115 lines of JSON come back to me from that API call, making up 3,338 characters. There’s metadata on the Tweet itself, when it was created, the text of the Tweet, what app I was using to Tweet with, there’s information on my Twitter account, my name, my Twitter name, my account’s unique identifier, my general location, my biography, all the stuff that’s in my Twitter profile. There’s how many Tweets I’ve posted (14,811 at the time), how many followers I have, how many favourites I’ve flagged, how many Twitter lists I appear in. There’s the details of my profile on Twitter’s web site, HTML colours, profile image URL and the like. And because I’ve geotagged the Tweet, there’s the full geographic information about where I was including a bounding box of the locality.

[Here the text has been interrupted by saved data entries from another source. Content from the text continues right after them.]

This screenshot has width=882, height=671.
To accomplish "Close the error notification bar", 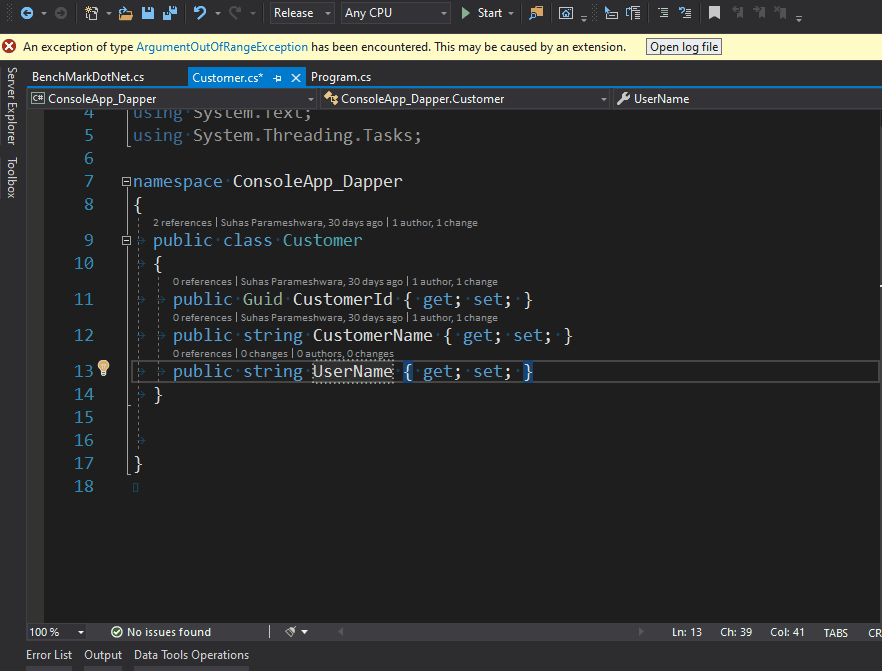I will click(x=9, y=47).
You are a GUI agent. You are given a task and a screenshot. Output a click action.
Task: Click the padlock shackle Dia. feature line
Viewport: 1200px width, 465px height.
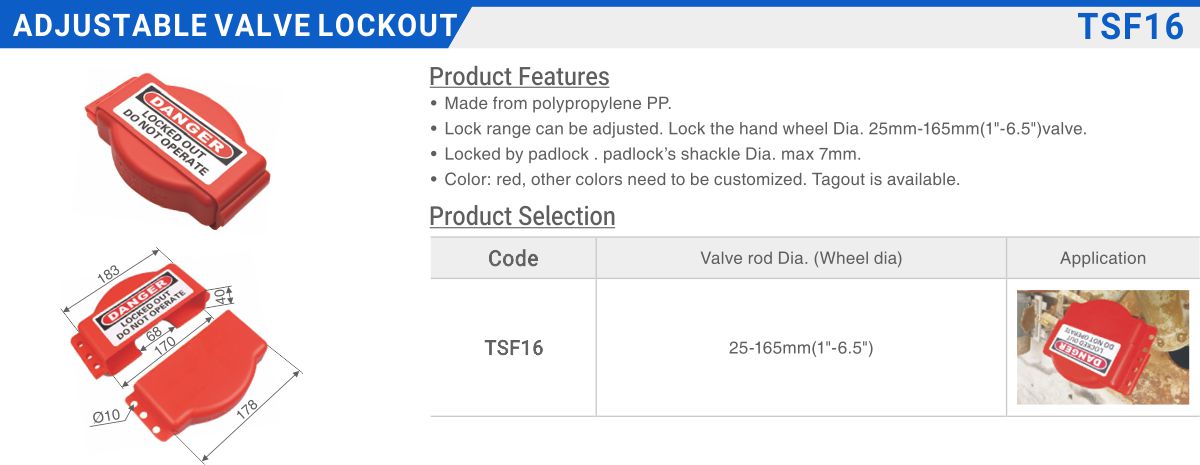pyautogui.click(x=645, y=154)
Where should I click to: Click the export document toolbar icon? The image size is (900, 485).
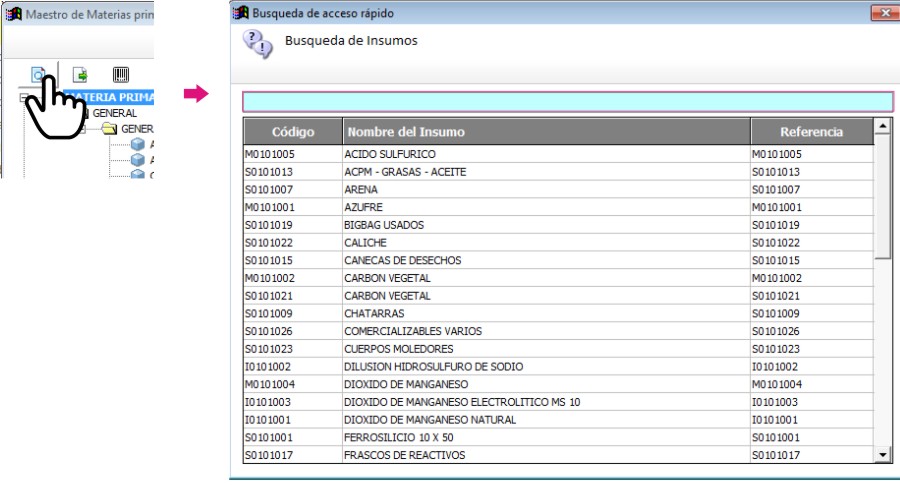pos(80,75)
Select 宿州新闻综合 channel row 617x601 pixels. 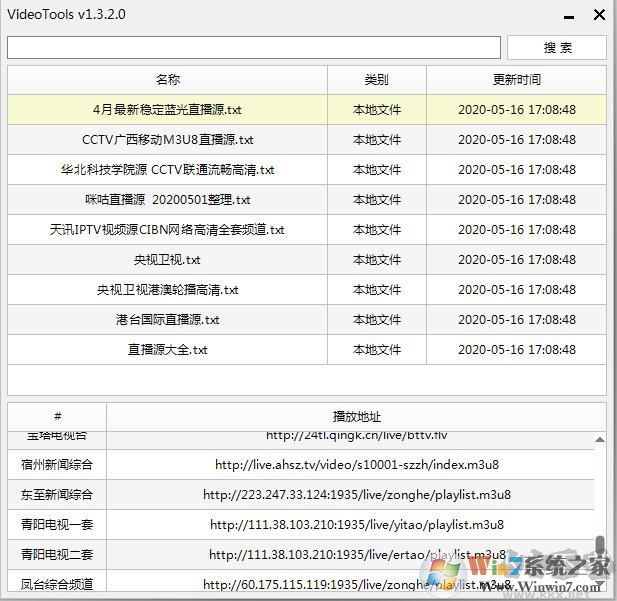(57, 465)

All of a sudden I can see just how Big Data got its name. Slide 30

But how long will all of this continue? Remember the people I spoke about right at the start of this talk, some 16 slides back? It's time to bring them into the picture. Firstly, my children, although this applies equally to pretty much all children. Remember when you were a child? The summer holidaywas endless. The skies were always blue and the sun was always out (remember, I'm from the UK where Summer and sun do not always go together, in fact it was pouring down with rain as I wrote this at home last week). And just like the summer holidaywas endless, so were your parents and the people around you, they were eternal and would always be there. Remember feeling like that? But then the inevitable happened. We grew up and we discovered, often the hard way, that the summer wasn't endless and that almost everything is finite. Slide 31

Social networks aren't finite either. They get born, if they're lucky they grow and then at some time or other they ... stop. If it's a social network you don't use then it doesn't really bother us much.

Slide 32

But if it's a network you've shared a lot of content through, what happens then? A lot of people, myself included, immediately get into "I want my data back" mode. Slide 33

But is it your data. Of course it is. You made it. You composed that Tweet. You shared that link. You took that photo. You were at that place you checked-in at. Of course it's your data.

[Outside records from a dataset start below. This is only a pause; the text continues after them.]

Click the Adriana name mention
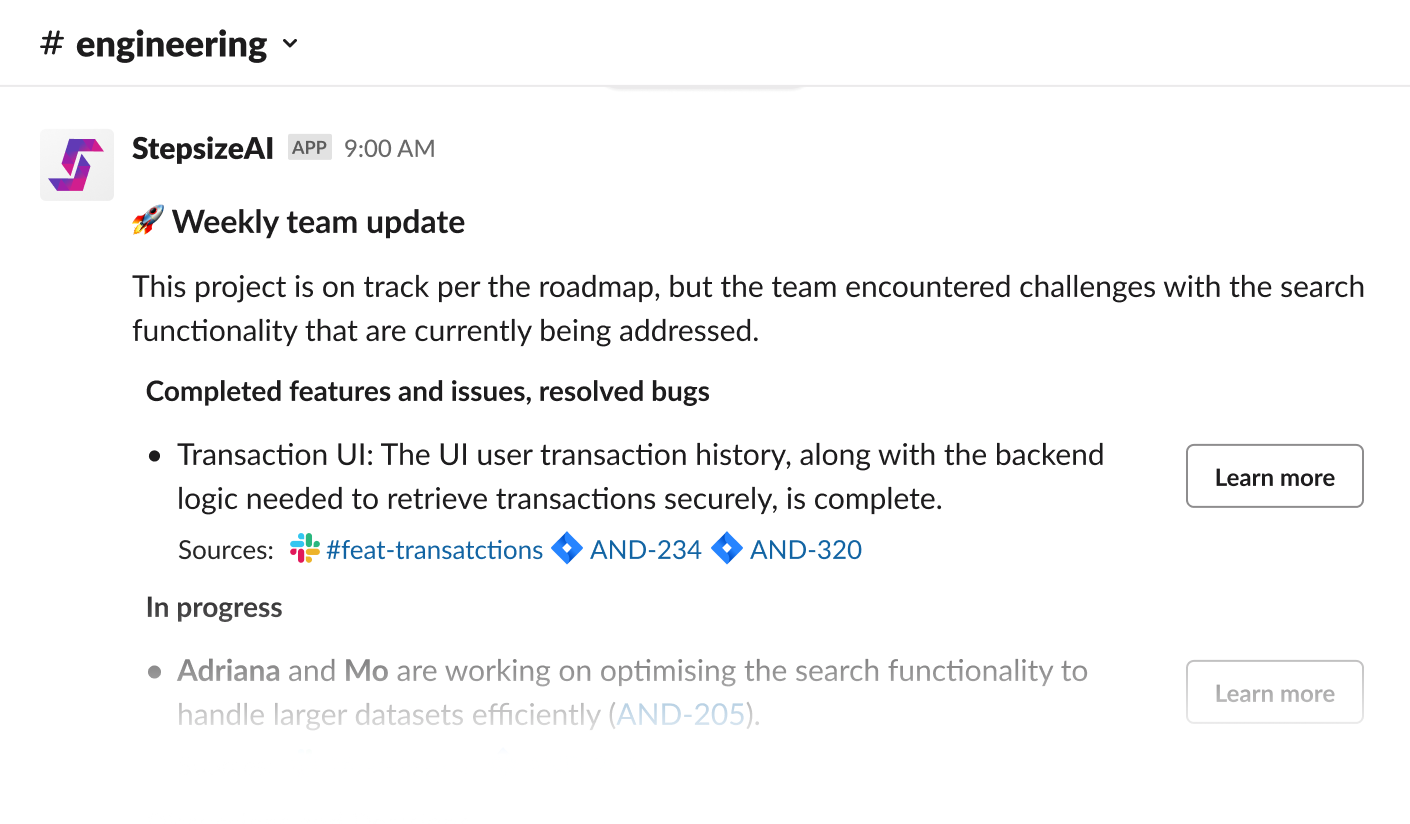 click(x=228, y=670)
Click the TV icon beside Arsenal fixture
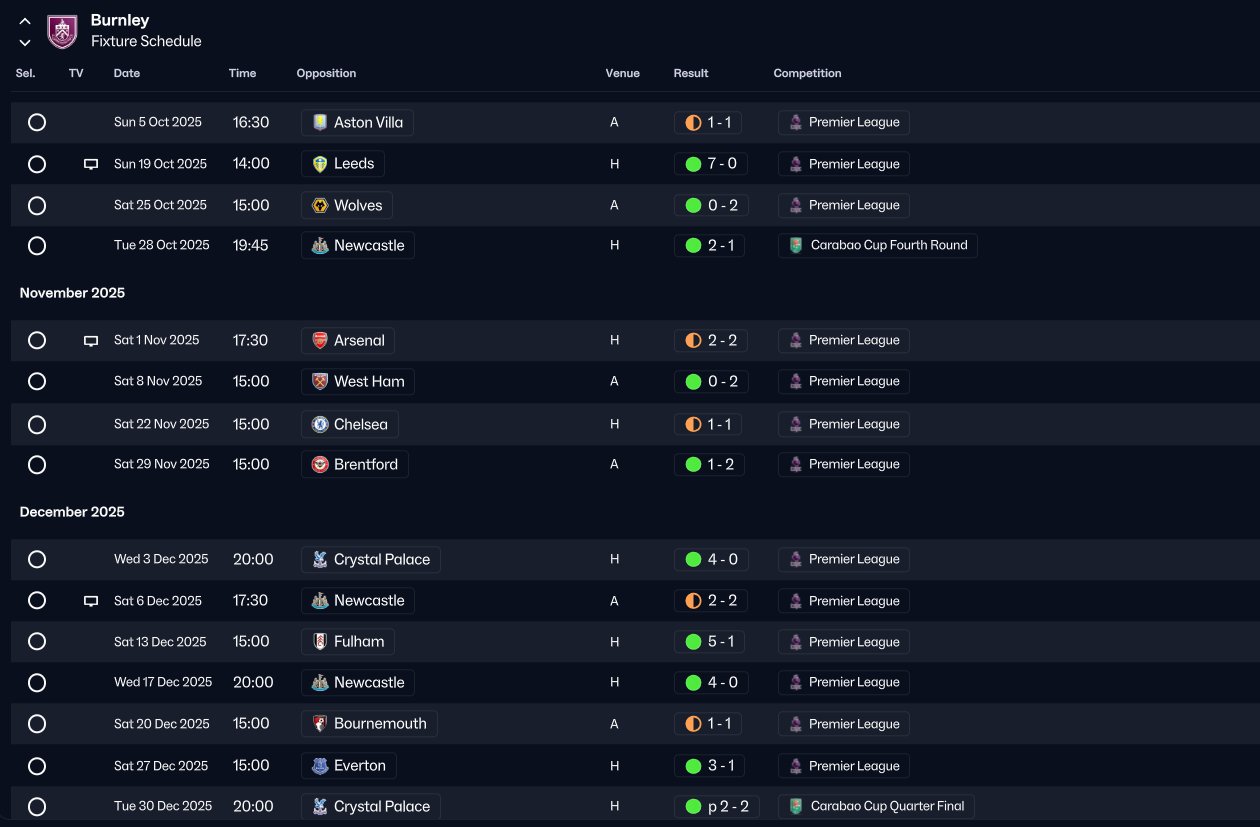1260x827 pixels. [91, 341]
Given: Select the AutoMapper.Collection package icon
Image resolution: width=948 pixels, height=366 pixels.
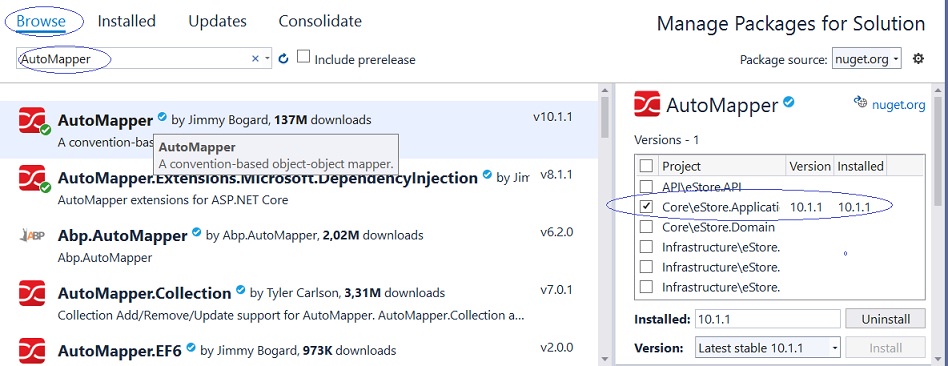Looking at the screenshot, I should pos(32,293).
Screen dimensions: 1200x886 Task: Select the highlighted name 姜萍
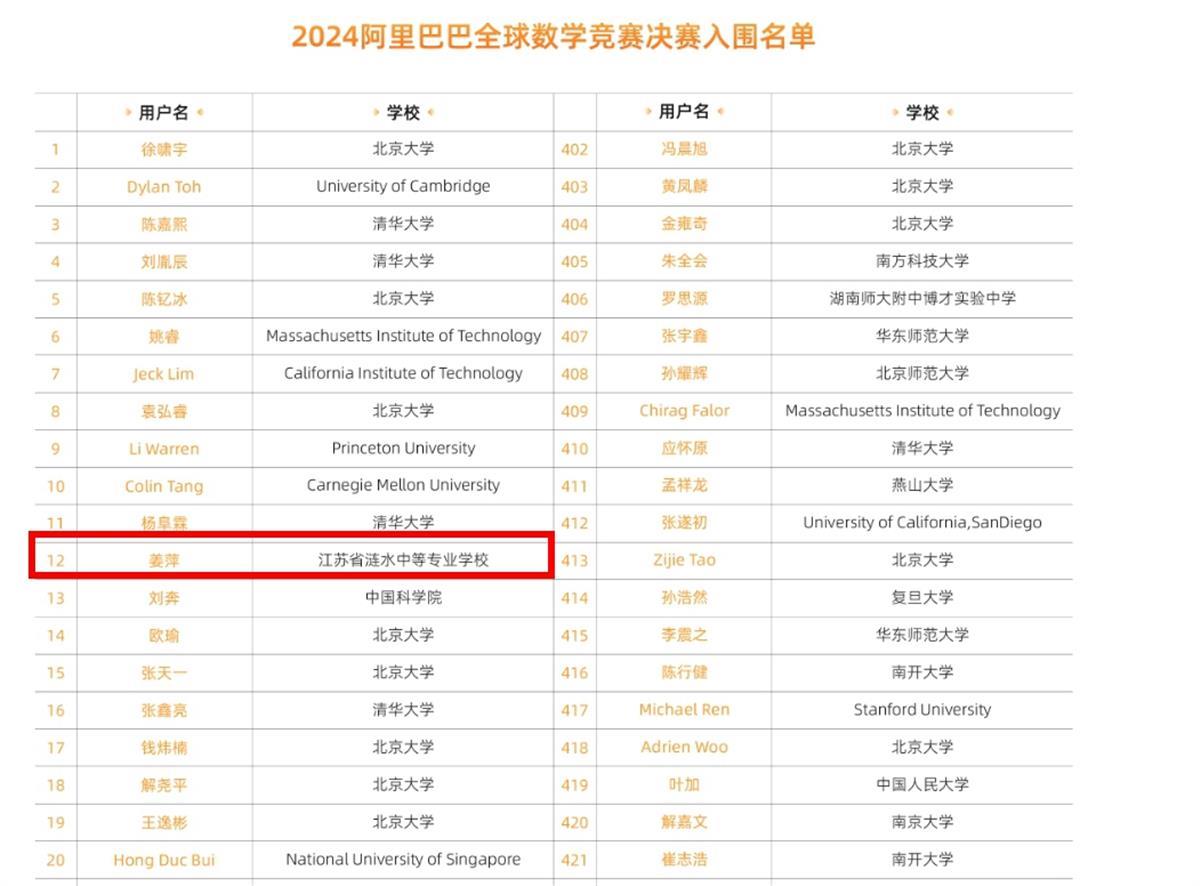pos(164,561)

But there's a point to be made here. You may have created that data, you may own that data, but the copy of that data in that social network is just that. It's a copy. It's not necessarily "your" data and because most of us don't preserve what we send up into the cloud on its way to our social networks, you may have created it, but the copy in the cloud isn't necessarily yours. Slide 34

It's an easy mistake to make. I may be a geo-technologist and many more things besides, but I am not a lawyer, and apart from the lawyers in the room, more of you aren't and most of the people who use social networks aren't lawyers either, unless it's DeferoLaw, which is a social network for the legal profession. Slide 35

... we see phrases like "you retain your rights" ... Slide 36

… another favourite is “you own the content you posted” Slide 37

... and "you always own your information" and immediately the subtleties and complexities of data ownership, licensing, copyright and intellectual property are cast aside. We say to ourselves, "it's my data dammit, I own it, I want it". Slide 38

And it's this belief that we really are lawyers in our spare time that makes people think that somehow the data they've shared via a social network is physically theirs, rather than a bit for bit perfect copy that we've licensed to that social network. We forget for a moment that we're using that social network as a cloud based backup, in some cases the only backup, of our creations and we mutter darkly about "holding my data hostage". Slide 39

The blunt, and often harsh reality, is the age old adage that "you get what you pay for". If you pay, you're probably a customer. If you're using something for "free" (and I say free in very large italics and inverted commas here), then you're probably, unknowingly or unwittingly, the product. Harsh. But fair. It's our content that the social networks monetize and that allows them to keep their servers and disk storage up and running. You might have seen that previous slide with the Tech Crunch post and be thinking "ah, but Flickr Pro is chargeable and if my subscription lapses I can't get my photos back". That's actually not really true, if not particularly simple, but bear with me for a few more slides. Slide 40

Now let's forget "big data" for a moment and think about "your data" instead. Actually, let's think about "my data" for a moment. As of last week, my social media footprint on Twitter, Foursquare, Instagram and Flickr looked something like this. Facebook's numbers would be up there too, but I'll get to that in a moment.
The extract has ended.